Wednesday, August 04, 2010

Staff talk about purpose

Here are some responses I received to the staff email presented below. I never know how my messages will be received or what reactions they will provoke. I can always count, though, on thoughtful engagement and a reaffirmation of the underlying values of our hospital.

Excellent example of actualization of purpose versus a mission statement not so well actualized. (Radiology)
I love it, thanks. I have always tried to live by, "Treat others as you would have them treat you" and have raised my children as my parents raised me. My daughter now works as fitness trainer working with the elderly (many of whom remind her of her now deceased grandparents) and my son found his passion working to integrate those with special needs. To know that I work for such a special organization makes coming to work even more enjoyable.

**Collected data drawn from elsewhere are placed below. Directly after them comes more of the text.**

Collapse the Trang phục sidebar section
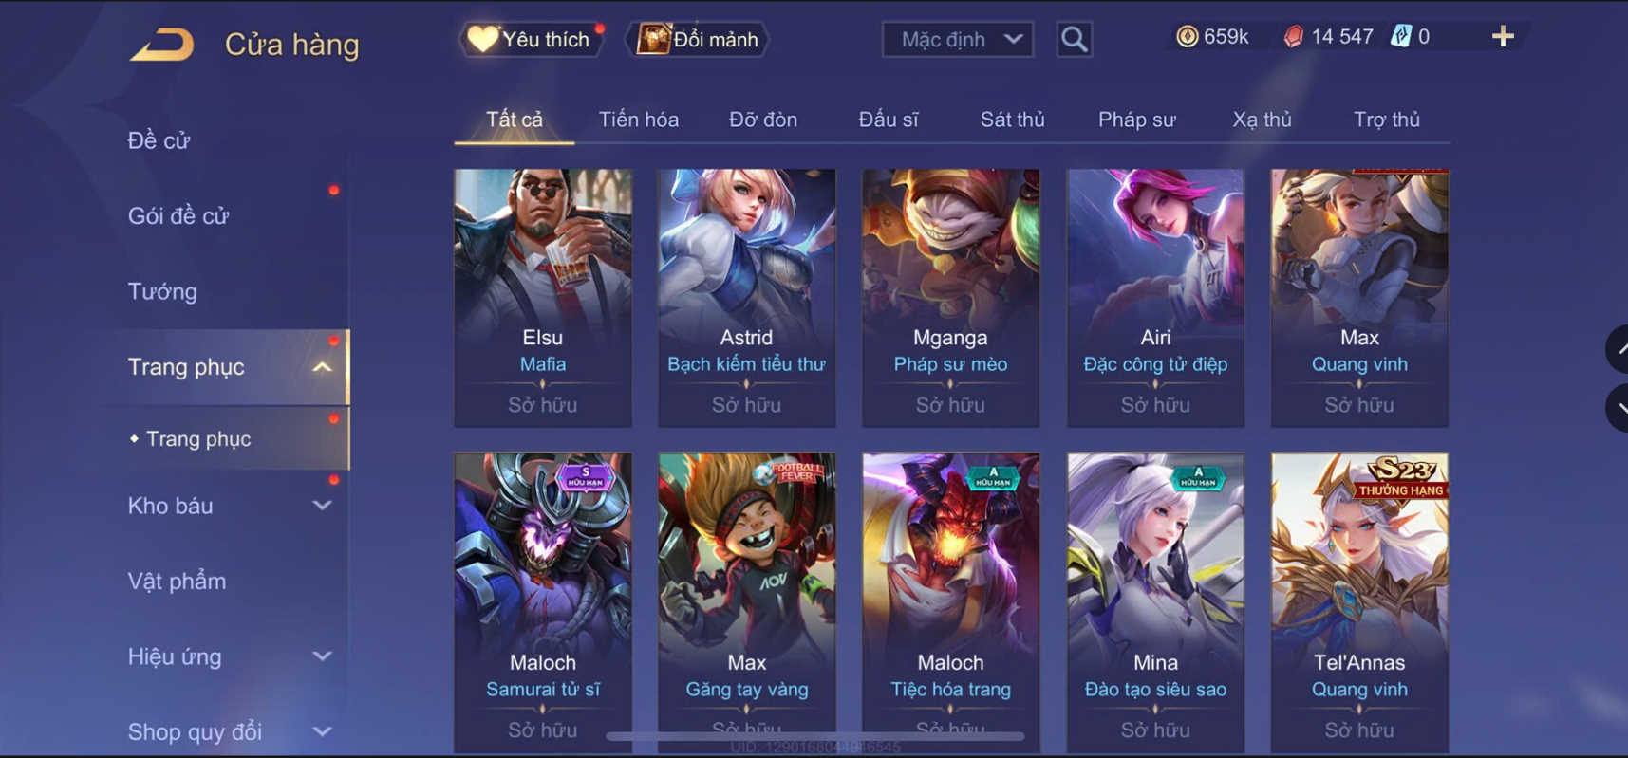The width and height of the screenshot is (1628, 758). point(322,367)
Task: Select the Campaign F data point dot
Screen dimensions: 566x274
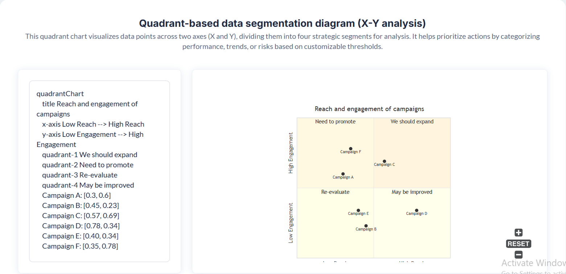Action: point(350,148)
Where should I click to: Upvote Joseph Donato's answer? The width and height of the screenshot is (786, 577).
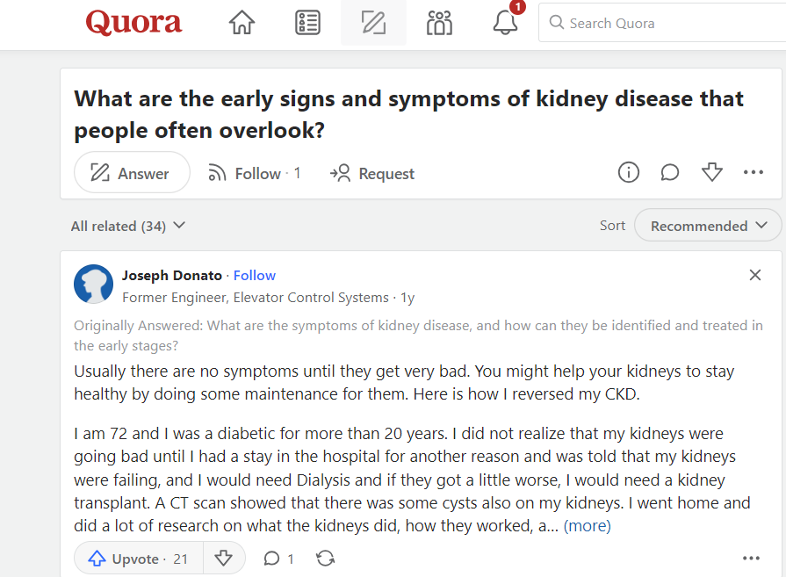(x=139, y=559)
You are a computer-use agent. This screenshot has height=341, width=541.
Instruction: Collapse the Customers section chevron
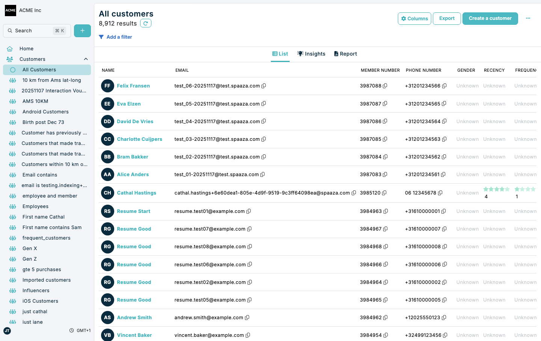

Working with women in OB/GYN, I try to treat each on as I would want my mother, sister, or daughter treated. It makes no difference to me when I am informed that a patient is a doctor or wife of one. No one gets special treatment, because I feel everyone that comes here gets SPECIAL treatment!
I have always believed by giving some control back to the patient, it helps eliminate high anxiety and make the patient feel respect. Thank you for your thoughts. (Med/Surg)
As a nurse on labor and delivery I just wanted to say that was a wonderfully put statement. As you know we on L&D form very strong emotional bonds with our patients and their families sometimes repeatedly with additional children . We form a certain kind of interdependence relying on each other in a way that is truly unique. Thanks for the "heads up." We appreciate it, and it made total sense. Also made me smile.
Hi Paul...this is a great message from you, and I look forward to hearing more, as time goes on. You may remember several years ago when you hosted small groups for dinner, we spoke about treating patients as we would want our own families and loved ones to be treated. As part of my interviewing process, since I began in this position, I have always referenced that message. What I tell applicants (and anyone else who will listen to me!!) is, "I need people who treat everyone, but I will concentrate on patients now, as they would want to be treated or how they would want their families or loved ones to be treated." If we don't do this, then when our time or their time rolls around, and it does roll around for all of us sooner or later, we have no right to expect more than we've given. And even if it feels like it isn't happening, that's okay, do it anyway because it's the right thing to do!

Your statement, "It is very different from the training received by doctors, and even that received by many nurses. Beyond being respectful, empathetic, and compassionate, it requires us to be ever modest about our knowledge and in our demeanor."

This is key! Until and unless we all recognize and appreciate that we all need the next person in order to be successful, to make the clock tick, we will never rise to the level we otherwise might. The surgeon needs the housekeeper to clean the OR, the housekeeper needs the equipment to accomplish the work, the manager needs a strong staff, and on it goes. I have always believed that no one is more important than the next, and that, in medicine, patients must be listened to with great attention; if not, we've lost a great deal in the process and will never reach the heights that we are capable of reaching - together. The crush is on in health care, all around! (Gastroenterology)
Thank you very much for sharing with us the airline industry story. it is so true that we can never forget what we are working at BIDMC for. We are here to carry a big mission in delivery -- the best and safe care for our patients and their families.

We should never forget how lucky we all are that we are not standing the other side in needing that care but using our skill and knowledge in helping the others. (Peri-Operative Services)
I was thinking precisely the same things about airlines and customer service as I flew back to Boston on a crowded flight on Saturday. I always check Southwest first, not because they're necessarily cheaper, but because I like their ethic, and the tension on other airplanes due to carry-on baggage simply doesn't exist there.

Not too long ago, I asked a flight attendant at another airline how they coped with the increased carry-ons. She surprised me by saying that their cabin crew were not actually logged in as "at work" until the flight took off. Any arranging of bags and assisting of passengers before take-off was quite literally done on their own time. So, apparently, it's the customers and the staff who are suffering from the checked-bags policy.

Compare that with our ethic here at BIDMC - treating patients "as we would like ourselves and our families to be treated". This is so often the way to make the patient experience simpler, more efficient, and crucially - more welcoming. A motivated staff understand and agree with the reasons for doing what they do. That's a large part of what we Mystery Shoppers encourage among our terrific front-line BIDMC staff.

Thanks for a thought-provoking message. (Ambulatory Services)


BM said...

A question we all have in healthcare, how to inculcate the concept of treating patients, and each other, in the way we would want to be treated?

Is it cultural, how we are raised, innate, or can it be learned?

Every time I call credit card companies, cable, telephone, you can hear the scripting that takes place

Even after a tough discussion you get "is there anything else I can do for you" are they looking in a mirror to see if they are smiling?

stop smoking help said...

Before I left my previous hospital, our HR dept. started a program to help us managers sort through applicants. They were given a short personality test which was graded and sent to us. It would either have a grade A, B, or C on it. I was really amazed at how the A applicants were much more in tune with how I felt my staff should approach their patients. They were much more engaged, sympathetic, etc.

Curious if your hospital sorts through applicants in a similar manner?